**Work task:** In the entries below, which lines run from the one containing "Where should I click to: Check" to the one containing "Task: Add Padico colorant set to cart"? Copy exactly those lines, ends included, and no others.

**Provided records:**

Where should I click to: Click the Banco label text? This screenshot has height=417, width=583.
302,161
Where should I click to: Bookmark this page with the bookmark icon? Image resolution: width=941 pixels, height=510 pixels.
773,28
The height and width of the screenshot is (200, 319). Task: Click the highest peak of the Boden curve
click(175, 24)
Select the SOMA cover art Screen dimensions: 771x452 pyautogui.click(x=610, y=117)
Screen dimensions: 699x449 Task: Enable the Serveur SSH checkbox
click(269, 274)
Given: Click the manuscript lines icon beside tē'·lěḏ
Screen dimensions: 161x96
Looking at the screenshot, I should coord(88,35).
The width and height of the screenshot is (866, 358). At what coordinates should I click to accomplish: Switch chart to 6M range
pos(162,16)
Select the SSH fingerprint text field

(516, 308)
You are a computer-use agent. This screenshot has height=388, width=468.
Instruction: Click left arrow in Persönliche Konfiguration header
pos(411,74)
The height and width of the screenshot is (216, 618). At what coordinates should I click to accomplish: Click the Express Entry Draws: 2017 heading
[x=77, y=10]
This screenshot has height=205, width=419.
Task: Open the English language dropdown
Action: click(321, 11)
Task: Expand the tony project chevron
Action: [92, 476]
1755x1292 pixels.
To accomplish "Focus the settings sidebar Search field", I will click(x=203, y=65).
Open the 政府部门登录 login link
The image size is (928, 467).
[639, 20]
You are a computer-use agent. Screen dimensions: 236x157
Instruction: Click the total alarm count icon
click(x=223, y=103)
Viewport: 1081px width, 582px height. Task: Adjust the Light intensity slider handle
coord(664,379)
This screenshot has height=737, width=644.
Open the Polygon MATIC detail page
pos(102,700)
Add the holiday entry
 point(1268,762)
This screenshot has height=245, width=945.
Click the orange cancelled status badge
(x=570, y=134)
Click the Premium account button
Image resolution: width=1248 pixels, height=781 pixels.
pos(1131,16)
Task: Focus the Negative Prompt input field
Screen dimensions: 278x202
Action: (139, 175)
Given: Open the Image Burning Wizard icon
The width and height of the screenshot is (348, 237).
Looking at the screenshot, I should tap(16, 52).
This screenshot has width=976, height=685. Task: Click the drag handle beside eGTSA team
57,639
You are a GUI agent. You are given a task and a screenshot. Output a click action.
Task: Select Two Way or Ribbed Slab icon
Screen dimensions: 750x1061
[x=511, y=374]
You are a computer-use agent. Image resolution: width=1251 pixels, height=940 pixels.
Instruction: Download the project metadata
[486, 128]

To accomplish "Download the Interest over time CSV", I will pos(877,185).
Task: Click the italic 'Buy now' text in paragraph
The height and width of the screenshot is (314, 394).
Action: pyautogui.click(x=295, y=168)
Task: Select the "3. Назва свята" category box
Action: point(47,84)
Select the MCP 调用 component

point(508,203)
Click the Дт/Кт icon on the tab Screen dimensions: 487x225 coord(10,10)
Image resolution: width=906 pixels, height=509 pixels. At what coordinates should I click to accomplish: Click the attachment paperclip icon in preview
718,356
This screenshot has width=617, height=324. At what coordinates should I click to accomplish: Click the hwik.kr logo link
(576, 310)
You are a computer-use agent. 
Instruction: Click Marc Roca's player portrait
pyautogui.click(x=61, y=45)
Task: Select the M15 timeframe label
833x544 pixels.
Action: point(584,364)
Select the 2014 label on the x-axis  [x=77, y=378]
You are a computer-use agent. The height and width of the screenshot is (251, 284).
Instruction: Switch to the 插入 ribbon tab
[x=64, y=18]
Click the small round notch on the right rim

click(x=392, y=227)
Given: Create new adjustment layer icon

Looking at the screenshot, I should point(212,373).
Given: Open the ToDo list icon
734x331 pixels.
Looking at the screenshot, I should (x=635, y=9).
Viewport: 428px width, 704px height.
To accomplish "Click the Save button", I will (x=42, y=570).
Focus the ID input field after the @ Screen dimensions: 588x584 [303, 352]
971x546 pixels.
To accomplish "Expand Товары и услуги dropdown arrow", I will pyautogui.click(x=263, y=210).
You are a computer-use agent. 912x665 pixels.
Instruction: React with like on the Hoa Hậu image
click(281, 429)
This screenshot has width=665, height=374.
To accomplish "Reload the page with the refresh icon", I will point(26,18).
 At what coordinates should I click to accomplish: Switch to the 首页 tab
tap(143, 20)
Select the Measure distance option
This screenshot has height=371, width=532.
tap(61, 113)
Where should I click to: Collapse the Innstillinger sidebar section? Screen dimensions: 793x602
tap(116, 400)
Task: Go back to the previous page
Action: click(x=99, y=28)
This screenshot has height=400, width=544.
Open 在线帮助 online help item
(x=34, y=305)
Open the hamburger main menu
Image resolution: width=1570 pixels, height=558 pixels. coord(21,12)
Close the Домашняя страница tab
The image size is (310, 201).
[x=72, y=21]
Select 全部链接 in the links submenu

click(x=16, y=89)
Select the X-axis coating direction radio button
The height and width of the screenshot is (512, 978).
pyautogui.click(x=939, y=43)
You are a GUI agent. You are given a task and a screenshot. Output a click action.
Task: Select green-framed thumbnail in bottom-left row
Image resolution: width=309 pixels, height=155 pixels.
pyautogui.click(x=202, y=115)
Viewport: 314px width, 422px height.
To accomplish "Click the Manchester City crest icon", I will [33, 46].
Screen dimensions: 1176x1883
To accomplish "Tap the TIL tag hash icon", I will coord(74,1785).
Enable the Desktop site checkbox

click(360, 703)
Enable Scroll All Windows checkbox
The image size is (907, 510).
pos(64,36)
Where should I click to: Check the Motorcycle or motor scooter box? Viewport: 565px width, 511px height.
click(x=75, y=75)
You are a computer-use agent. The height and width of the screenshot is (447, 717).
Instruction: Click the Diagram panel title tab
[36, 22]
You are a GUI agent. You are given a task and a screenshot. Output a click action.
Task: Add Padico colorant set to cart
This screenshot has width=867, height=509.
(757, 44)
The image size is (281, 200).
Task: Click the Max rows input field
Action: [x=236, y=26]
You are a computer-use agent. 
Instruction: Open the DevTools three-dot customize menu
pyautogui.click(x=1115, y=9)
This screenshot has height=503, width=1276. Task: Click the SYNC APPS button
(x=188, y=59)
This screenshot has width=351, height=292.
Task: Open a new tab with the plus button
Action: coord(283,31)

**Task solution:**
Where should I click to: Check the Motorcycle or motor scooter box? Viewport: 565px width, 511px height.
click(x=75, y=75)
You are a computer-use agent. The height and width of the screenshot is (447, 717).
Instruction: Click the Diagram panel title tab
[36, 22]
You are a GUI agent. You are given a task and a screenshot. Output a click action.
Task: Add Padico colorant set to cart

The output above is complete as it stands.